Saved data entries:
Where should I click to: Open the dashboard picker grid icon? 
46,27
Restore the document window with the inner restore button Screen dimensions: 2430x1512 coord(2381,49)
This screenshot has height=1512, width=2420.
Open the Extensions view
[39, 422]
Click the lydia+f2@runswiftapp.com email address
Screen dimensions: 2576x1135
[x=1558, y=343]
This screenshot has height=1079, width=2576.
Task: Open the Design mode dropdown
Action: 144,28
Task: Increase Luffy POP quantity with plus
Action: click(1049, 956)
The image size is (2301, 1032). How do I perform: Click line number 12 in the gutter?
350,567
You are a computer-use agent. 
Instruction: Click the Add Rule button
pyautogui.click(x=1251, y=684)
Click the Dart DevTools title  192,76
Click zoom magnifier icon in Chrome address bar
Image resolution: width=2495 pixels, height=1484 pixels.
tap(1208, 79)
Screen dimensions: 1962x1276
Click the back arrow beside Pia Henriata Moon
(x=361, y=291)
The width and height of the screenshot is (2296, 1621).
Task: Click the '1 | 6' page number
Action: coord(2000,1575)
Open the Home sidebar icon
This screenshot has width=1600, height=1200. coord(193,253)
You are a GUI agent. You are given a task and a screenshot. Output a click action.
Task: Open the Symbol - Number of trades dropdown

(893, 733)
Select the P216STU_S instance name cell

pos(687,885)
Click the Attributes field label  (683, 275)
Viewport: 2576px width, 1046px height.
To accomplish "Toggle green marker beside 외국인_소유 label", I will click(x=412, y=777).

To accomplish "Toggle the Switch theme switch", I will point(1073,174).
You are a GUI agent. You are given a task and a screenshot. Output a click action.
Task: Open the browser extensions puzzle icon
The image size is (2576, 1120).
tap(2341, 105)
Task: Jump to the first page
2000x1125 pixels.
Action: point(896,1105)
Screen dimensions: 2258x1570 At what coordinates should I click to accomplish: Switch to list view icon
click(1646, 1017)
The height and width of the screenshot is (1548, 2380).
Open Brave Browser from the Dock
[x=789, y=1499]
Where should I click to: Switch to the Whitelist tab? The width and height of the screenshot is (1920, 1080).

### WHAT TO WORK ON
All lines with the string "Toggle" must be copied from the data.

### ANSWER SECTION
To accomplish "Toggle green marker beside 외국인_소유 label", I will click(x=412, y=777).
To accomplish "Toggle the Switch theme switch", I will point(1073,174).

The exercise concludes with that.